#### Passage shown ####

The response in the text message exchange is:
I’ll change it now
Miss George’s evidence was that this was a message that she sent to Mr Wheatley after she was contacted by Child Support about his care change notification, and that his response acknowledges that the care notification was false.
Miss George said that she has not generally stopped either of her children from spending time with Mr Wheatley, although she believes that if he had participated in the hearing he would say that she stops him from seeing them. She only tells them they can’t go if she has heard that there has been violence or a police incident at Mr Wheatley’s home, or in the case of her younger child [Child 2] she sometimes doesn’t let him go if he has misbehaved, because going to do activities like monster trucks with Mr Wheatley isn’t appropriate when his behaviour has been bad.
In addition to the oral evidence provided by Miss George at hearing, I have considered the supporting evidence she provided to Child Support. This includes:
· A written statement from Miss George’s mother, [Ms A], provided to Child Support on 7 February 2023. Although heavily redacted by Child Support, the statement is consistent with Miss George’s oral evidence that [Child 1] returned to live permanently with Miss George “after Christmas”, and that at the time of writing the statement [Child 1] was yet to return to her father’s to visit. According to the statement [Ms A] resides with Miss George and the children and so is in a position to provide information about [Child 1] living with her mother from her first-hand knowledge.
· The text message exchange between Miss George and Mr Wheatley that Miss George highlighted in her oral evidence. While this is not conclusive as to where [Child 1] was living, it does tend to suggest that Mr Wheatley’s notification to Child Support that Miss George had 30% care of [Child 1] was not reliable.
· A statement I am satisfied with based on the oral evidence provided by Miss George at hearing that [Child 1] was in Miss George’s 100% care from 2 January 2023, and that Mr Wheatley has not had a pattern of care for [Child 1] since that date, and I find accordingly. I note that Miss George’s oral evidence is generally supported by the evidence she provided to Child Support, including the screen shot of the text message. For the purposes of this matter I therefore find that the change of care day, as defined in section 5 of the Act, is 2 January 2023.
I note that Miss George also provided other evidence to Child Support including a written statement signed by [Ms B], who is identified as the mother of [Mr C] [surname redacted], who is in a relationship with [Child 1]; a copy of a work schedule from [Employer 1]; and a written statement from [Ms D] who identifies herself as the sibling of [Child 2] and [Child 1]. In relation to that evidence I find that the statement from [Ms B], while generally corroborative of Miss George’s oral evidence, does not speak directly to whether [Child 1] spent any time in her father’s care (and [Ms B] may not be in a position to make any comment about that in any event). The work schedule from [Employer 1] similarly does not in itself tend to prove whether [Child 1] was spending any time in Mr Wheatley’s care. In relation to the statement from [Ms D], I have placed little weight on that. While there is no prohibition on Miss George’s daughter providing written evidence to the Tribunal, there is an inherent risk that a child of one of the parties may feel pressure to support their parent, even if it is not the intention of the parent to apply any pressure.
I note that there is no corroborating evidence provided by Mr Wheatley to support his contention that he had care of [Child 1] for 70% of the time, either to Child Support or to the Tribunal.
I am satisfied on the basis of the oral evidence provided by Miss George, as well as the corroborating evidence outlined above, that Miss George had 100% care of [Child 1] from 2 January 2023, and I find that 2 January 2023 is the relevant change of care day as defined in section 5 of the Act.

#### Entries supplied ####

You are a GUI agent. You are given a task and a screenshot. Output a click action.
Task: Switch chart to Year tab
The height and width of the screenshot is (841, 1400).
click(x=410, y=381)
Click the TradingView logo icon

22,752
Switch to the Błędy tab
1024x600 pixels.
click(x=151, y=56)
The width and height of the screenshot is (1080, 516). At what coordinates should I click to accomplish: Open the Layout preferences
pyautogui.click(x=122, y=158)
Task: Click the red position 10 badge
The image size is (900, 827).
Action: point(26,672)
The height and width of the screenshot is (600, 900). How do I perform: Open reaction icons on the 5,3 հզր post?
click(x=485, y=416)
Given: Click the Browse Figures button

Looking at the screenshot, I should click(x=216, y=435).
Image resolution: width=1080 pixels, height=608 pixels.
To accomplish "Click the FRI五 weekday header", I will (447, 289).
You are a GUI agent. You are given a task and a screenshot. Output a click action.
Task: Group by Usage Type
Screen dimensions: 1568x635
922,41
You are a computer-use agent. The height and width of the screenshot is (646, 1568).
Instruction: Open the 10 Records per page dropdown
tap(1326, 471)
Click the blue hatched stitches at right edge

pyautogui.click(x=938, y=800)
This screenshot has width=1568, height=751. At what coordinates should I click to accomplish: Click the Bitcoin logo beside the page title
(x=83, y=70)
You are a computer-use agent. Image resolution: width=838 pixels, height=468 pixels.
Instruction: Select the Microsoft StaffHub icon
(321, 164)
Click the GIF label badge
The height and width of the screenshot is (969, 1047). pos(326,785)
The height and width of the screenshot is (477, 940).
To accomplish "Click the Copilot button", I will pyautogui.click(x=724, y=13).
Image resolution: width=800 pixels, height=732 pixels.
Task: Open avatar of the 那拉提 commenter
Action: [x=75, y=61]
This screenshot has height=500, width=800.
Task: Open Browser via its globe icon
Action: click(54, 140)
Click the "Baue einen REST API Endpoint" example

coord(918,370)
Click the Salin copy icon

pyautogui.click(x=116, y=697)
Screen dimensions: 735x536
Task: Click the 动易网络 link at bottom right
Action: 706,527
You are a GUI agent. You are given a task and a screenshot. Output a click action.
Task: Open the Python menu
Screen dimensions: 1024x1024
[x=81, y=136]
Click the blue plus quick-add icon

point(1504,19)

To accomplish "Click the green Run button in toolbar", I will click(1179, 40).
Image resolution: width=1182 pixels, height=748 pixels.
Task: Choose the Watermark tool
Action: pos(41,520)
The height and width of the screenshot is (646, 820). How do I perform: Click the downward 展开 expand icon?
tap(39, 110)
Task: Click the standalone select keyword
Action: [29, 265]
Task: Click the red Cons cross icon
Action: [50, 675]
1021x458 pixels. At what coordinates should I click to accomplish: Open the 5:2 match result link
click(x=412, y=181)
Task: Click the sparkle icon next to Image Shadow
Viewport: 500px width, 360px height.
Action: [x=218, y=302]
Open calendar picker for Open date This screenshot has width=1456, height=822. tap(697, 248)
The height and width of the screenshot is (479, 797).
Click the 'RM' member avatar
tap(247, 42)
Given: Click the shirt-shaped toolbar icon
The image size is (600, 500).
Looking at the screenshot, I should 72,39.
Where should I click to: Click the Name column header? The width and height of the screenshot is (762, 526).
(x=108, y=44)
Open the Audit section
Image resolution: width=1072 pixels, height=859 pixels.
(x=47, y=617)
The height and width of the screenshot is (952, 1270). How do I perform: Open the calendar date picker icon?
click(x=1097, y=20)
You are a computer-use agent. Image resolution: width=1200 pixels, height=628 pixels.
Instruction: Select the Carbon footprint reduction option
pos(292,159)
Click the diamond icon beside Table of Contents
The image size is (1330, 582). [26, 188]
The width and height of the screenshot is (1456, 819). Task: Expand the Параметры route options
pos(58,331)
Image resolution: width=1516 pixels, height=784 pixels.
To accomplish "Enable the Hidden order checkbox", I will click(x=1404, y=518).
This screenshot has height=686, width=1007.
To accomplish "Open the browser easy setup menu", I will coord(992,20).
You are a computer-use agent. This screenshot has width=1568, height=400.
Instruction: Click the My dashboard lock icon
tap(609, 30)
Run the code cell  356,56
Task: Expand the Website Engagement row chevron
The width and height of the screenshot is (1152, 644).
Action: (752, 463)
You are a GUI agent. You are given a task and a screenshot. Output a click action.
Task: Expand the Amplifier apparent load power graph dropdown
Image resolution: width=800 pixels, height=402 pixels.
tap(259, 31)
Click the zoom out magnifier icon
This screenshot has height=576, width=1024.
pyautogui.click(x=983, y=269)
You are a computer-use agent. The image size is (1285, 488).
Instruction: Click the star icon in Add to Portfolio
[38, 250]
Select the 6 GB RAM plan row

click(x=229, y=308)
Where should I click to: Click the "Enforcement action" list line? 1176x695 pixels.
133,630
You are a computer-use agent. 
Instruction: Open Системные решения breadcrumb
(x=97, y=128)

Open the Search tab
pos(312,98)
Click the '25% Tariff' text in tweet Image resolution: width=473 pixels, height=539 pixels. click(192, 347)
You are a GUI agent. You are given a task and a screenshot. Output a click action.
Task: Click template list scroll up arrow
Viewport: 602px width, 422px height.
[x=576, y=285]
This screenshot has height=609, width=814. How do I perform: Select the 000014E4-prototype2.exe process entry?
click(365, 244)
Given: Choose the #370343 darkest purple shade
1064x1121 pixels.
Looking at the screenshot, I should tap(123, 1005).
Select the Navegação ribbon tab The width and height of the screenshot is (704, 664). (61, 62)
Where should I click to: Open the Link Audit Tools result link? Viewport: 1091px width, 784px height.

####

→ **Request 1**:
In the child support decision, what date does the Tribunal find to be the change of care day?
→ **Request 2**:
Pick up the child support decision after its last sentence and write the next paragraph.

→ **Exercise output 1**:
2 January 2023.

→ **Exercise output 2**:
Miss George contacted Child Support about care of [Child 1] on 16 January 2023, but at that time she advised that the pattern of care for [Child 1] had continued to be 75% to herself and 25% to Mr Wheatley. I am satisfied that the first notification to Child Support after 2 January 2023 that indicated that the care of [Child 1] was different to the pre-existing pattern of 75% to Miss George and 25% to Mr Wheatley was on 31 January 2023, when, according to the documentation provided by Child Support, Child Support spoke with Mr Wheatley and Mr Wheatley advised that Miss George did not have 75% care. I therefore find that the first day the Child Support Registrar became aware that the care for [Child 1] was not in accordance with the existing care determinations of 75% to Miss George and 25% to Mr Wheatley was 31 January 2023.
Sections 49 and 50 of the Act provide that determinations of the percentages of care for a child must be made in certain circumstances, including relevantly where an existing care determination for a child has been revoked. I must therefore first consider whether the existing care percentages for [Child 1] of 75% to Miss George and 25% to Mr Wheatley are to be revoked.
Subsection 54F(1) of the Act sets out circumstances in which a determination of a percentage of care must be revoked. Specifically, a determination must be revoked pursuant to section 54F if:
· the care of the child that is actually taking place does not correspond with a parent’s existing percentage of care for the child;
· a new care determination corresponding with the parent’s actual care would change that parent’s “cost percentage” for the child;
· section 54G does not apply; and
· subsection 54F(2) applies.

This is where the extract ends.